- **Try it**: Using the listing below, show all lines that hold the word "screenshot".

- **Provided entries**:
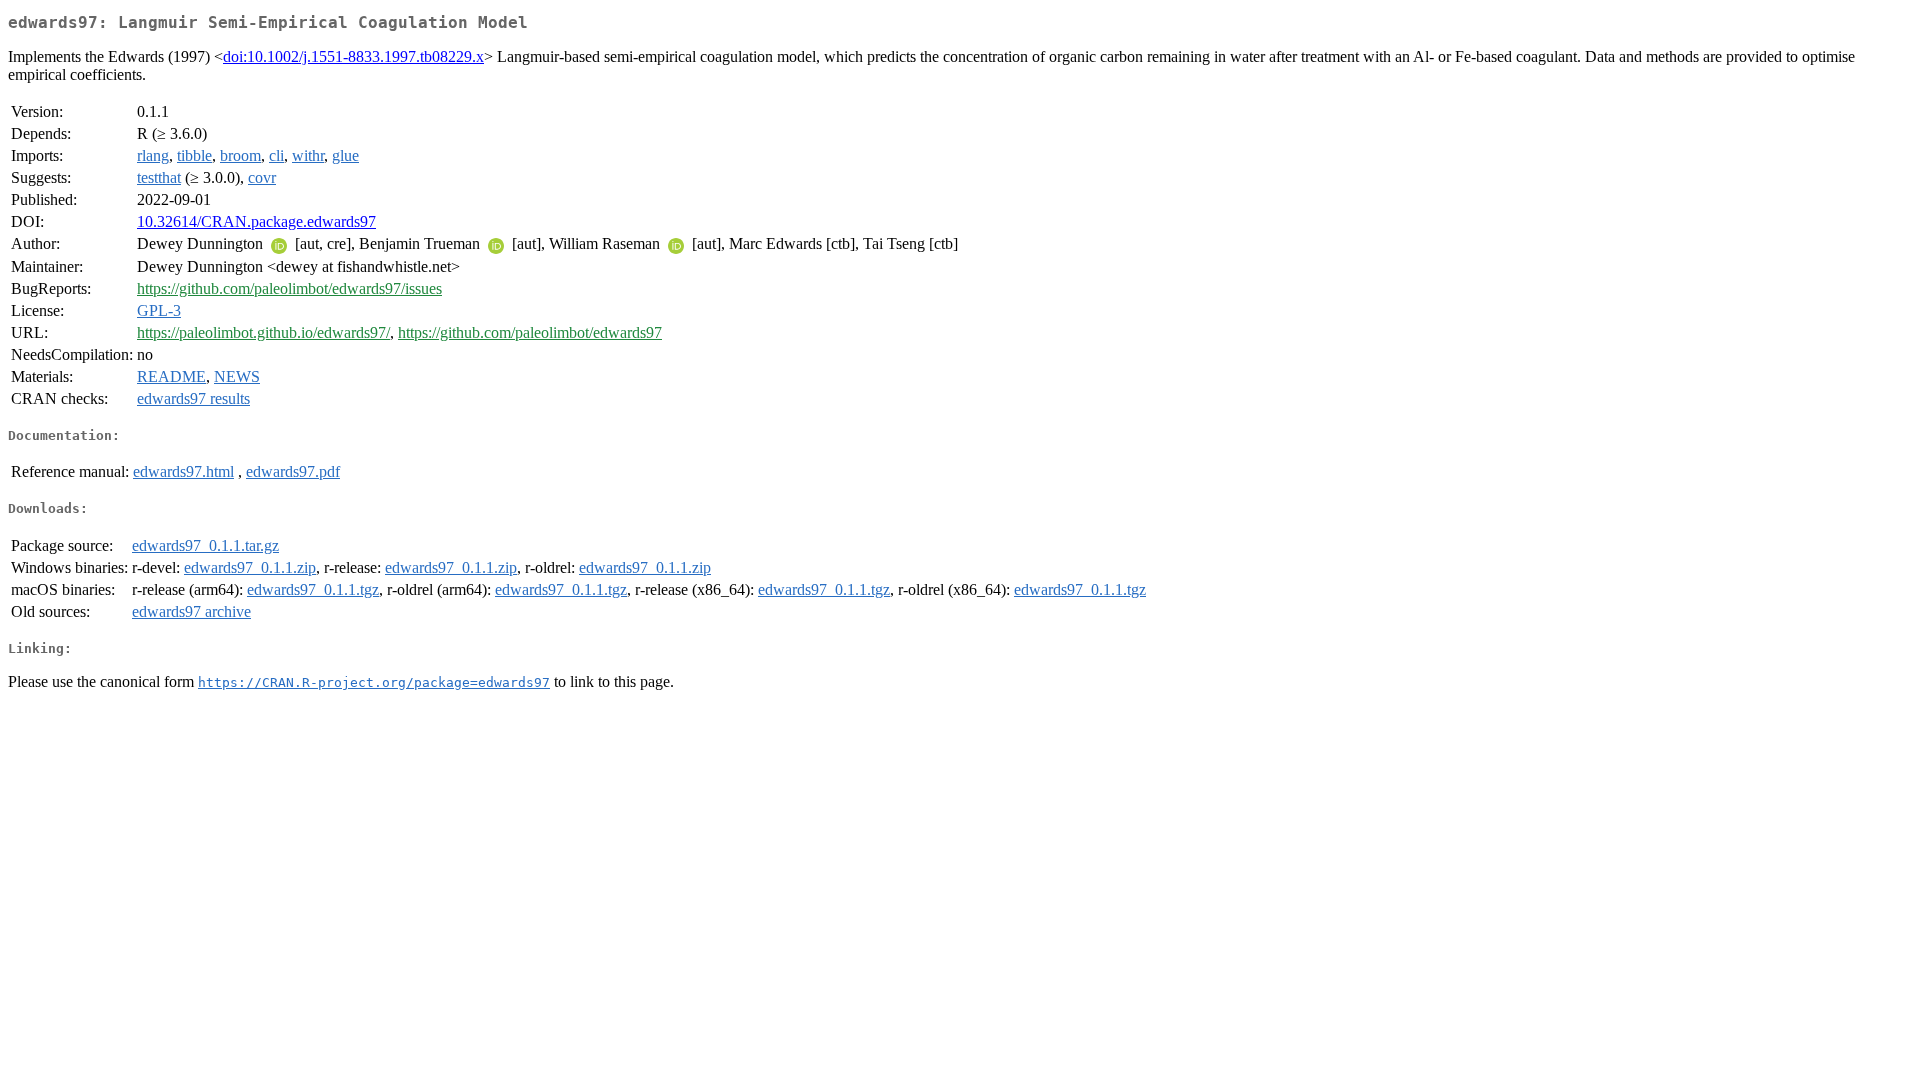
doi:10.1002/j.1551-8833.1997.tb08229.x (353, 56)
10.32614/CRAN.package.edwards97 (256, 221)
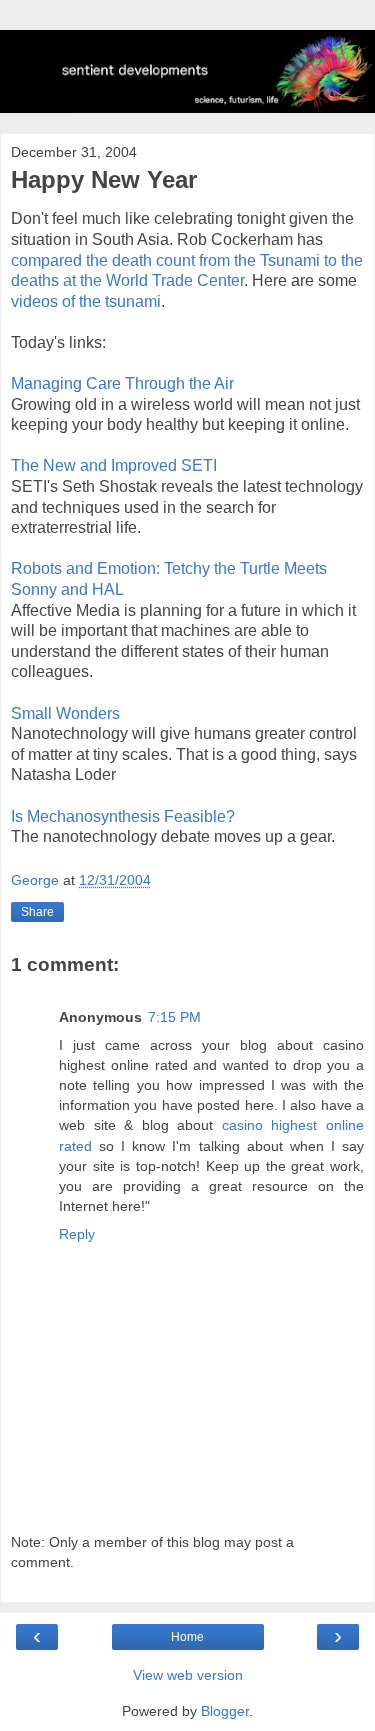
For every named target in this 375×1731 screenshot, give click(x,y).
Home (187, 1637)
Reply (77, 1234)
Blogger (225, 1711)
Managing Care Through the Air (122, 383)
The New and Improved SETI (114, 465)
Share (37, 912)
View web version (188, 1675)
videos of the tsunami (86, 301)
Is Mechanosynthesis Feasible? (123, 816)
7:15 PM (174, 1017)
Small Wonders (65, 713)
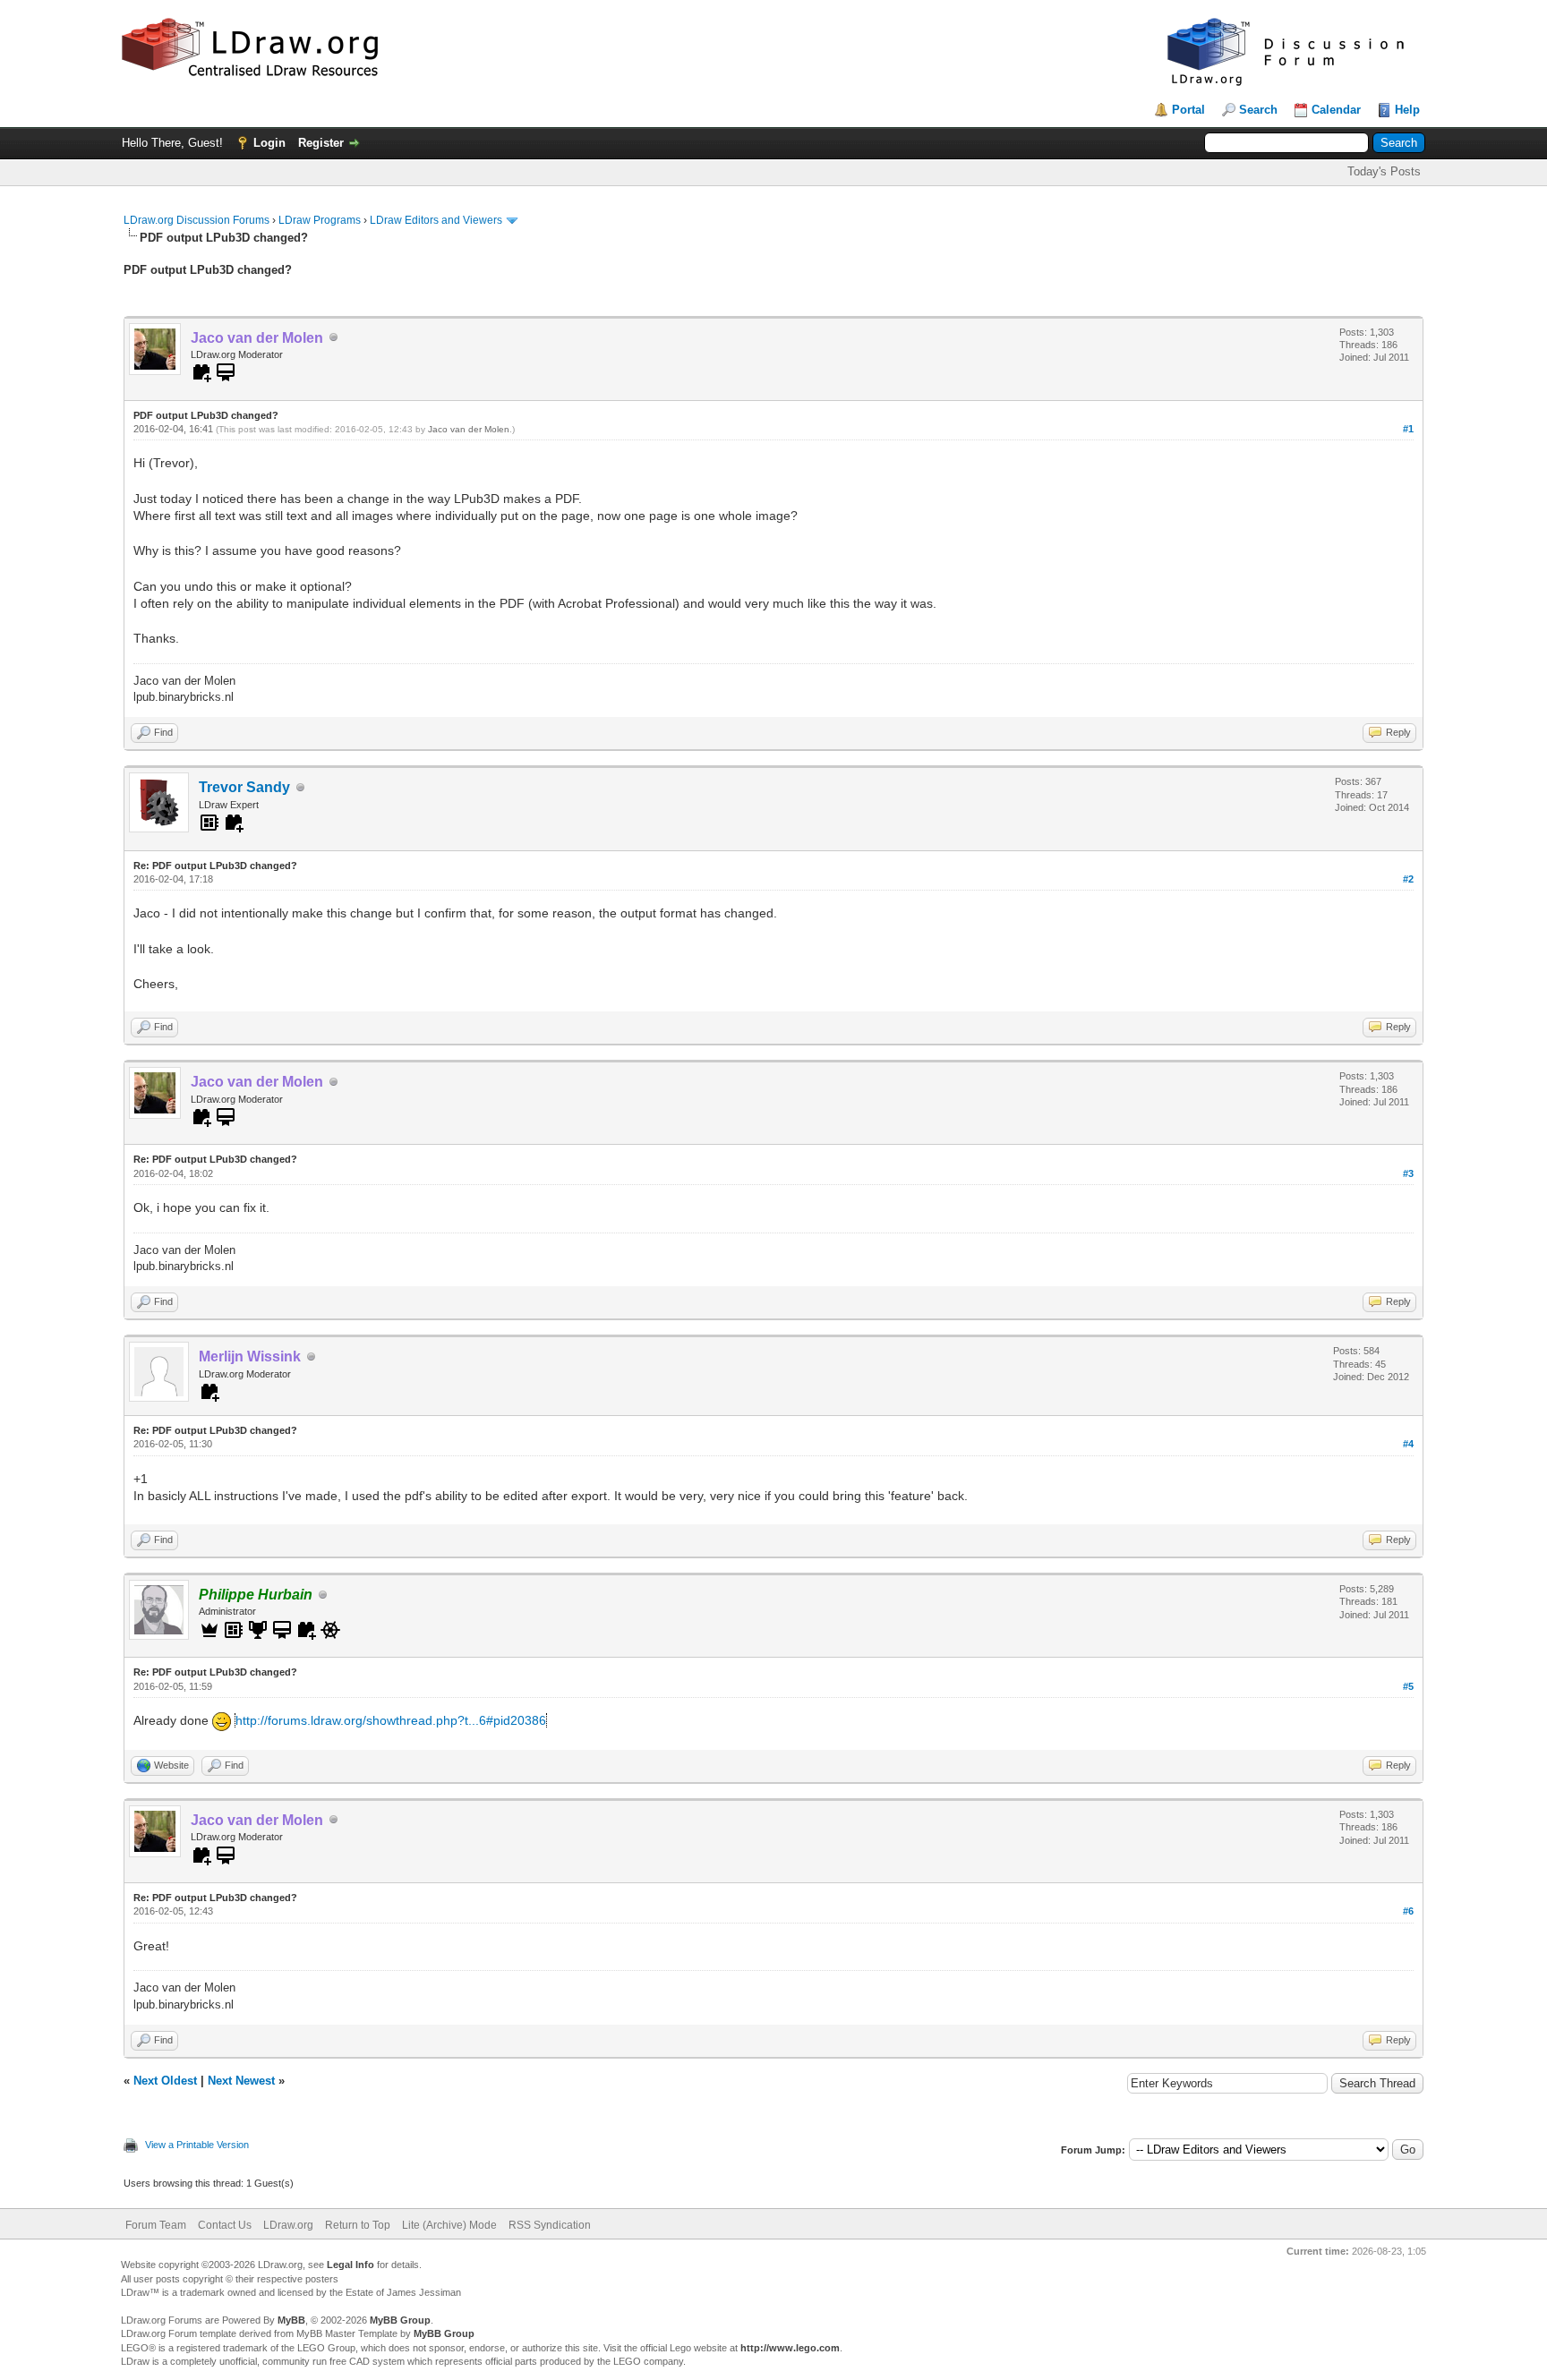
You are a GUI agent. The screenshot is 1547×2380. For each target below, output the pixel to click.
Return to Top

- **Answer for the task**:
For every named target in this 375×1731 screenshot, give click(x,y).
You are a GUI agent. The screenshot is 1547×2380. For each target below, output the pixel to click.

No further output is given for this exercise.